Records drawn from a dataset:
________________________
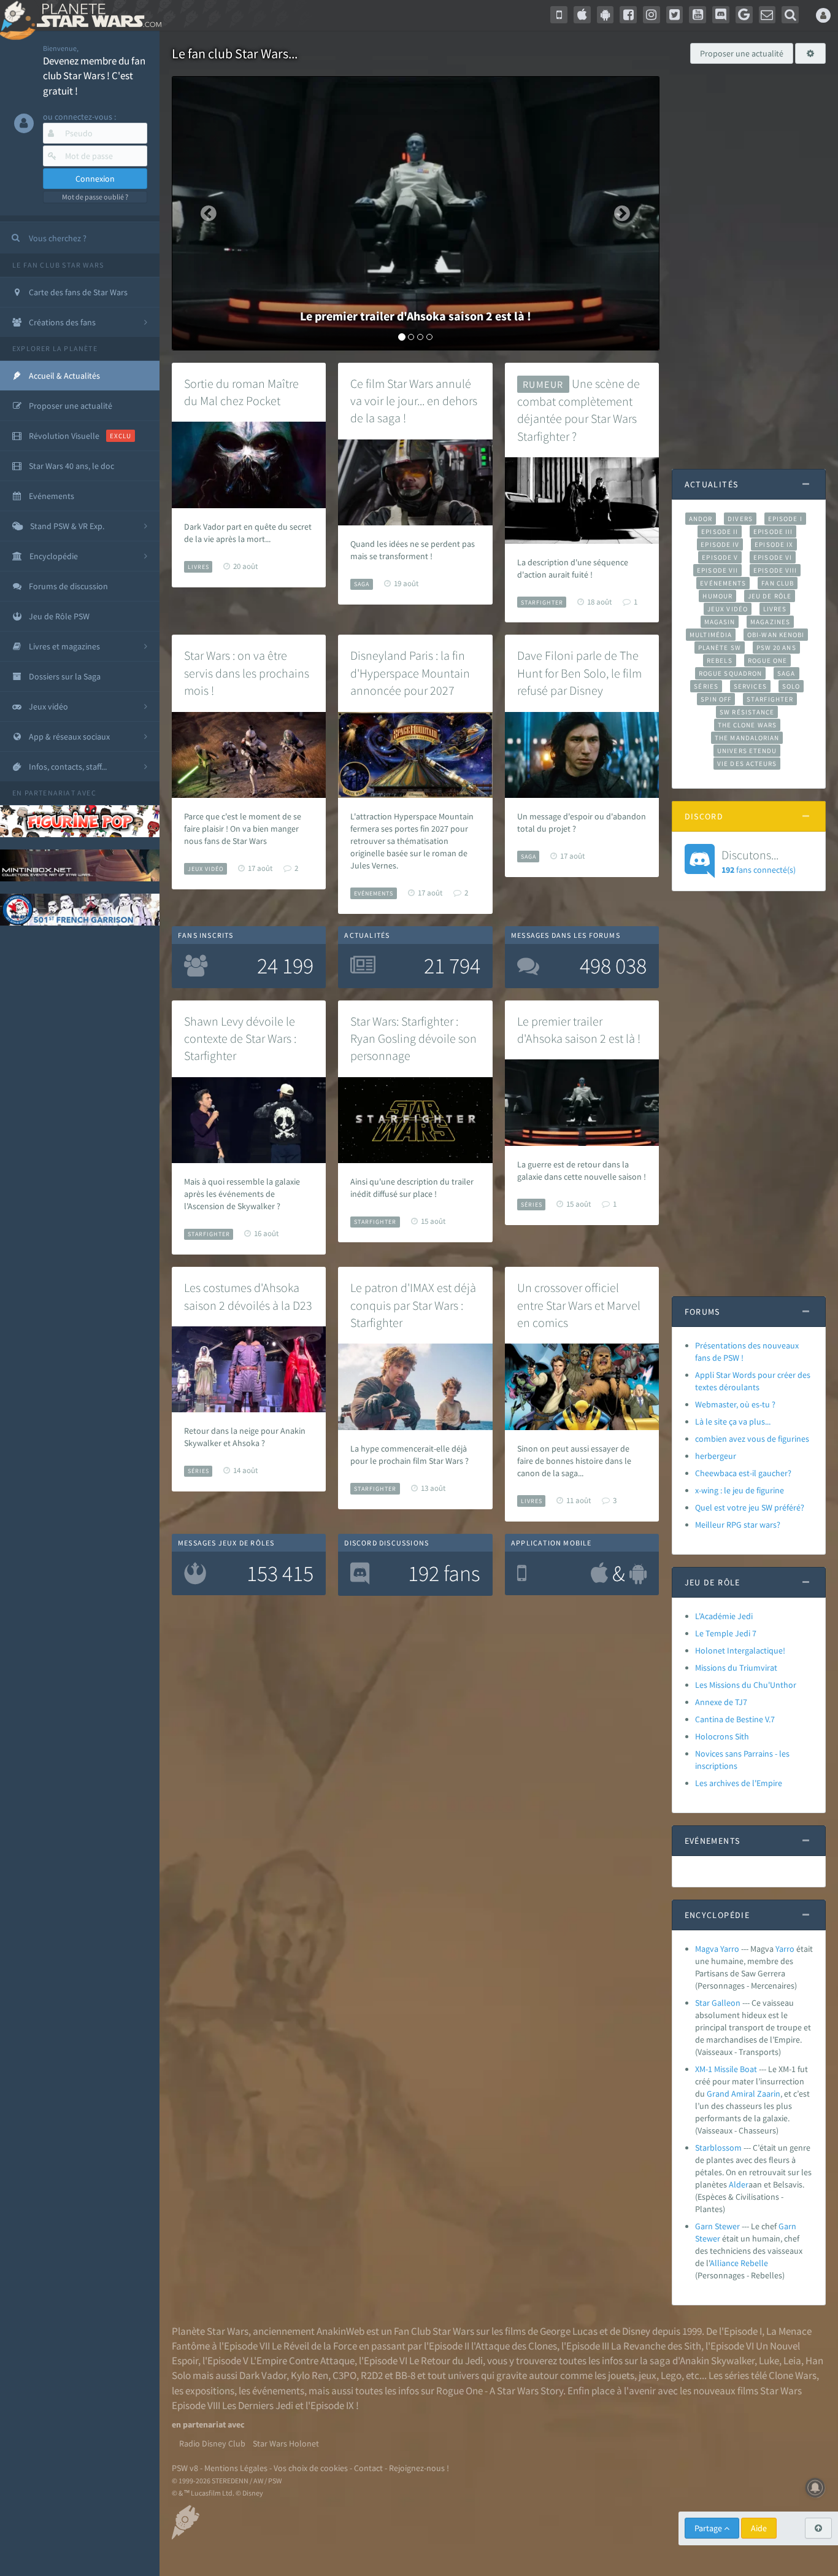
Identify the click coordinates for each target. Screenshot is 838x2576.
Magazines (770, 621)
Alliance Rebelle (739, 2263)
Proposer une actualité (741, 53)
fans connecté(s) (758, 861)
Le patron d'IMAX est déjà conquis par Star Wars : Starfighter (413, 1305)
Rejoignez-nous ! (419, 2468)
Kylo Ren (309, 2375)
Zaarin (768, 2093)
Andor (700, 518)
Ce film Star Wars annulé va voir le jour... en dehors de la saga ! (413, 401)
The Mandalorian (747, 737)
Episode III (773, 531)
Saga (361, 584)
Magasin (720, 621)
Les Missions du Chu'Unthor (745, 1684)
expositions (209, 2390)
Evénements (373, 893)
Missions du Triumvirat (736, 1667)
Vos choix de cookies (311, 2468)
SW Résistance (747, 712)
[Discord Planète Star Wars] (720, 14)
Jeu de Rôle (769, 596)
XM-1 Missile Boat (726, 2069)
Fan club (777, 583)
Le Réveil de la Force (314, 2346)
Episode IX (774, 544)
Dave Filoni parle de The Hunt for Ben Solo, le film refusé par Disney (579, 673)
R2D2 (372, 2375)
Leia (792, 2360)
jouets (621, 2375)
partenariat (50, 792)
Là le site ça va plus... (733, 1421)
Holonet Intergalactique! (740, 1650)
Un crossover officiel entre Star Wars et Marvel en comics (578, 1305)
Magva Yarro (717, 1948)
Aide (759, 2528)
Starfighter (542, 602)
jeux (647, 2375)
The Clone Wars (747, 725)
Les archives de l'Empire (738, 1783)
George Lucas (569, 2331)
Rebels (719, 660)
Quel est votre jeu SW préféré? (749, 1507)
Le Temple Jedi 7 (725, 1633)
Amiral (743, 2093)
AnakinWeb (340, 2331)
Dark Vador (262, 2375)
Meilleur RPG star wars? (737, 1524)
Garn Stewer (717, 2226)
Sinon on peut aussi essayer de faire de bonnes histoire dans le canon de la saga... (574, 1461)
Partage (709, 2528)
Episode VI (772, 557)
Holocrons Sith (722, 1736)
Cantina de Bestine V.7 (735, 1719)
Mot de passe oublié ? (95, 196)
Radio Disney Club (212, 2443)
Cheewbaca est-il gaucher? (743, 1473)
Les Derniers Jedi (257, 2405)
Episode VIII (775, 570)
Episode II (719, 531)
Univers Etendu (747, 750)
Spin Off (716, 699)
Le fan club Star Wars (58, 264)
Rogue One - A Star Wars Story (499, 2390)
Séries (531, 1205)
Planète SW (719, 647)
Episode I (785, 518)
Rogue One (768, 660)
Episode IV (720, 544)
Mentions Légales (235, 2468)
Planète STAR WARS (97, 15)
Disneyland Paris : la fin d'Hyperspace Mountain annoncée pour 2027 (410, 673)
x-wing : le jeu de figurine (739, 1490)
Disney (636, 2331)
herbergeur (715, 1455)
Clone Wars (793, 2375)
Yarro (784, 1948)
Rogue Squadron (730, 673)
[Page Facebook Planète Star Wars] (628, 14)
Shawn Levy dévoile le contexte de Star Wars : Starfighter (240, 1038)
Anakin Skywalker (717, 2360)
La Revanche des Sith (656, 2346)
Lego (671, 2375)
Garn (787, 2226)
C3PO (344, 2375)
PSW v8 (185, 2468)
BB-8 (405, 2375)
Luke (769, 2360)
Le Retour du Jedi (446, 2360)
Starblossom (718, 2147)
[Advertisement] (749, 260)
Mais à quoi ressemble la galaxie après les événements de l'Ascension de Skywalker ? (242, 1194)
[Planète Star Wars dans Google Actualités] (744, 14)
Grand (718, 2093)
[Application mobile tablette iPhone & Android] (559, 14)
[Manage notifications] (815, 2487)
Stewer (707, 2238)
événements (278, 2390)
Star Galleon (717, 2002)
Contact (368, 2468)
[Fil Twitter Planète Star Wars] (674, 14)
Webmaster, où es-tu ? (735, 1404)
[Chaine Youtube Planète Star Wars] (697, 14)
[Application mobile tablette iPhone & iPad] (582, 14)
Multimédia (711, 634)
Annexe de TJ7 (721, 1702)
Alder (738, 2184)
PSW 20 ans (776, 647)
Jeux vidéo (206, 869)
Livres (198, 567)
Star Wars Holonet (286, 2443)
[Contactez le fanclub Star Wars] (767, 14)
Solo (791, 686)
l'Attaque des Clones (514, 2346)
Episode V (720, 557)
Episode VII (717, 570)
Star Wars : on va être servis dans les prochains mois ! (246, 673)
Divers (740, 518)
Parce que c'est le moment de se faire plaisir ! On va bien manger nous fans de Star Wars (242, 828)
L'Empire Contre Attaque (302, 2360)
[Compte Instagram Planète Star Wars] (651, 14)
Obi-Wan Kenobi (775, 634)
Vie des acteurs (747, 763)
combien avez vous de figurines (752, 1438)
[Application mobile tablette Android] (605, 14)
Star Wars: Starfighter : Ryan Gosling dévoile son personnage (413, 1038)
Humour (717, 596)
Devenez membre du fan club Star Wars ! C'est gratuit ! (94, 76)
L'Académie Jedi (724, 1616)
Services (750, 686)
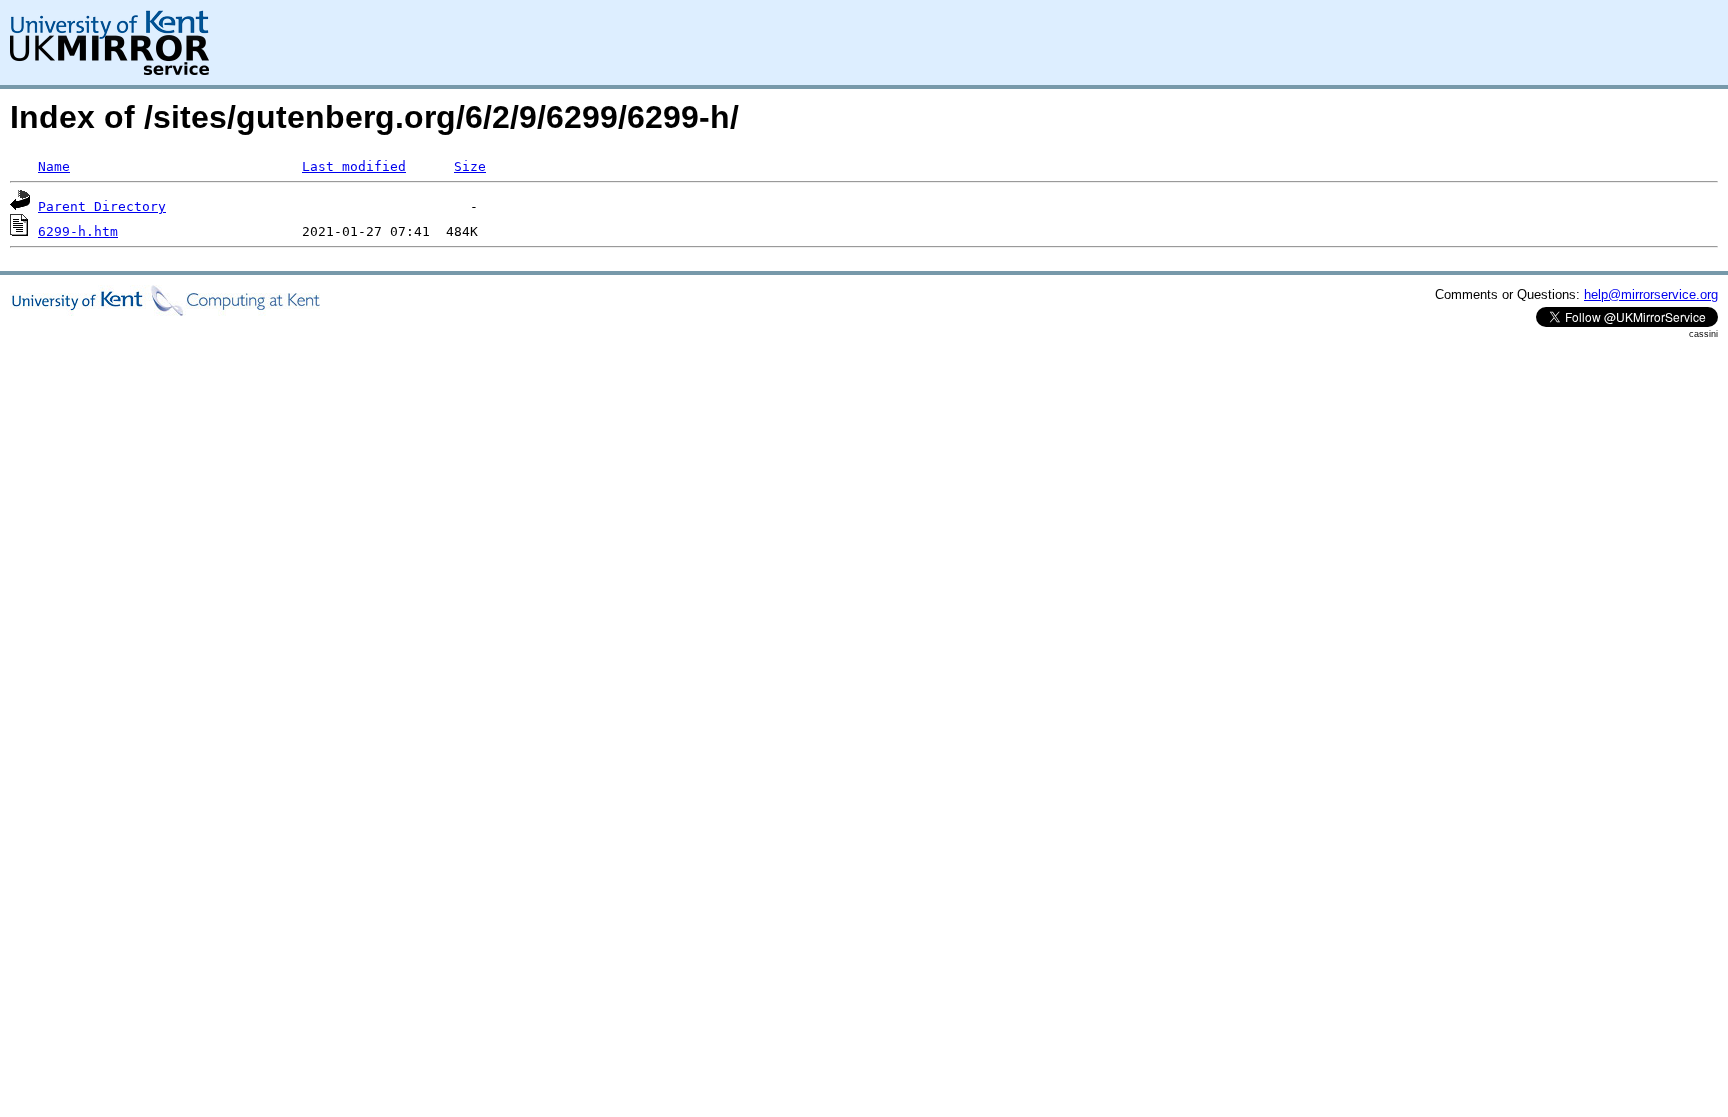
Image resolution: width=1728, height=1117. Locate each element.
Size (470, 166)
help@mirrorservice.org (1651, 294)
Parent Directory (102, 206)
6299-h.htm (78, 231)
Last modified (354, 166)
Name (54, 166)
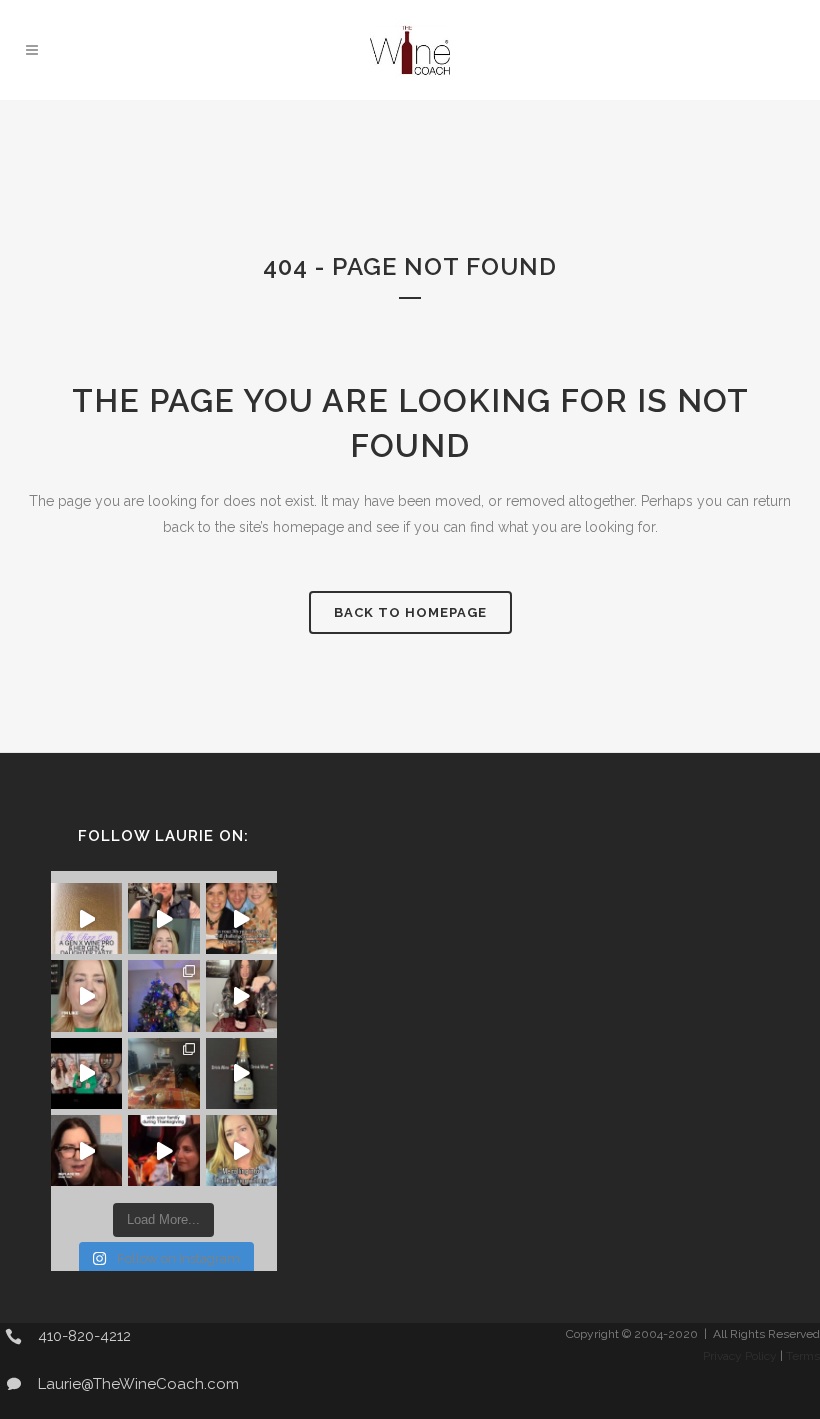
________________________
Task brief: Exclude the pictures and print the rest of the data exactly.

Output for this exercise:
Identify the click coordinates for each target. Screenshot is 838x2576.
Magazines (770, 621)
Alliance Rebelle (739, 2263)
Proposer une actualité (741, 53)
fans connecté(s) (758, 861)
Le patron d'IMAX est déjà conquis par Star Wars : Starfighter (413, 1305)
Rejoignez-nous ! (419, 2468)
Kylo Ren (309, 2375)
Zaarin (768, 2093)
Andor (700, 518)
Ce film Star Wars annulé va voir le jour... en dehors de la saga ! (413, 401)
The Mandalorian (747, 737)
Episode III (773, 531)
Saga (361, 584)
Magasin (720, 621)
Les Missions du Chu'Unthor (745, 1684)
expositions (209, 2390)
Evénements (373, 893)
Missions du Triumvirat (736, 1667)
Vos choix de cookies (311, 2468)
SW Résistance (747, 712)
[Discord Planète Star Wars] (720, 14)
Jeu de Rôle (769, 596)
XM-1 Missile Boat (726, 2069)
Fan club (777, 583)
Le Réveil de la Force (314, 2346)
Episode IX (774, 544)
Dave Filoni parle de The Hunt for Ben Solo, le film refusé par Disney (579, 673)
R2D2 (372, 2375)
Leia (792, 2360)
jouets (621, 2375)
partenariat (50, 792)
Là le site ça va plus... (733, 1421)
Holonet Intergalactique! (740, 1650)
Un crossover officiel entre Star Wars et Marvel en comics (578, 1305)
Magva Yarro (717, 1948)
Aide (759, 2528)
Starfighter (542, 602)
jeux (647, 2375)
The Clone Wars (747, 725)
Les archives de l'Empire (738, 1783)
George Lucas (569, 2331)
Rebels (719, 660)
Quel est votre jeu SW préféré? (749, 1507)
Le Temple Jedi 7 (725, 1633)
Amiral (743, 2093)
AnakinWeb (340, 2331)
Dark Vador (262, 2375)
Meilleur RPG star wars? (737, 1524)
Garn Stewer (717, 2226)
Sinon on peut aussi essayer de faire de bonnes histoire dans le canon de la saga... (574, 1461)
Partage (709, 2528)
Episode VI (772, 557)
Holocrons Sith (722, 1736)
Cantina de Bestine V.7 (735, 1719)
Mot de passe oublié ? (95, 196)
Radio Disney Club (212, 2443)
Cheewbaca est-il gaucher? (743, 1473)
Les Derniers Jedi (257, 2405)
Episode VIII (775, 570)
Episode II (719, 531)
Univers Etendu (747, 750)
Spin Off (716, 699)
Le fan club Star Wars (58, 264)
Rogue One - A Star Wars Story (499, 2390)
Séries (531, 1205)
Planète SW (719, 647)
Episode I (785, 518)
Rogue One (768, 660)
Episode IV (720, 544)
Mentions Légales (235, 2468)
Planète STAR WARS (97, 15)
Disneyland Paris : la fin d'Hyperspace Mountain annoncée pour 2027 (410, 673)
x-wing : le jeu de figurine (739, 1490)
Disney (636, 2331)
herbergeur (715, 1455)
Clone Wars (793, 2375)
Yarro (784, 1948)
Rogue Squadron (730, 673)
[Page Facebook Planète Star Wars] (628, 14)
Shawn Levy dévoile le contexte de Star Wars : Starfighter (240, 1038)
Anakin Skywalker (717, 2360)
La Revanche des Sith (656, 2346)
Lego (671, 2375)
Garn (787, 2226)
C3PO (344, 2375)
PSW v8 (185, 2468)
BB-8 (405, 2375)
Luke (769, 2360)
Le Retour du Jedi (446, 2360)
Starblossom (718, 2147)
[Advertisement] (749, 260)
Mais à quoi ressemble la galaxie après les événements de l'Ascension de Skywalker ? (242, 1194)
[Planète Star Wars dans Google Actualités] (744, 14)
Grand (718, 2093)
[Application mobile tablette iPhone & Android] (559, 14)
[Manage notifications] (815, 2487)
Stewer (707, 2238)
événements (278, 2390)
Star Galleon (717, 2002)
Contact (368, 2468)
[Fil Twitter Planète Star Wars] (674, 14)
Webmaster, où es-tu ? (735, 1404)
[Chaine Youtube Planète Star Wars] (697, 14)
[Application mobile tablette iPhone & iPad] (582, 14)
Multimédia (711, 634)
Annexe de TJ7 (721, 1702)
Alder (738, 2184)
PSW 20 ans (776, 647)
Jeux vidéo (206, 869)
Livres (198, 567)
Star Wars Holonet (286, 2443)
[Contactez le fanclub Star Wars] (767, 14)
Solo (791, 686)
l'Attaque des Clones (514, 2346)
Episode V (720, 557)
Episode VII (717, 570)
Star Wars : on va être servis dans les prochains mois ! (246, 673)
Divers (740, 518)
Parce que c'est le moment de se faire plaisir ! On va bien manger nous fans de Star Wars (242, 828)
L'Empire Contre Attaque (302, 2360)
[Compte Instagram Planète Star Wars] (651, 14)
Obi-Wan Kenobi (775, 634)
Vie des acteurs (747, 763)
combien avez vous de figurines (752, 1438)
[Application mobile tablette Android] (605, 14)
Star Wars: Starfighter : Ryan Gosling dévoile son personnage (413, 1038)
Humour (717, 596)
Devenez membre du fan club Star Wars ! C'est gratuit ! (94, 76)
L'Académie Jedi (724, 1616)
Services (750, 686)
Image resolution: width=1728, height=1117. Locate each element.
Size (470, 166)
help@mirrorservice.org (1651, 294)
Parent Directory (102, 206)
6299-h.htm (78, 231)
Last modified (354, 166)
Name (54, 166)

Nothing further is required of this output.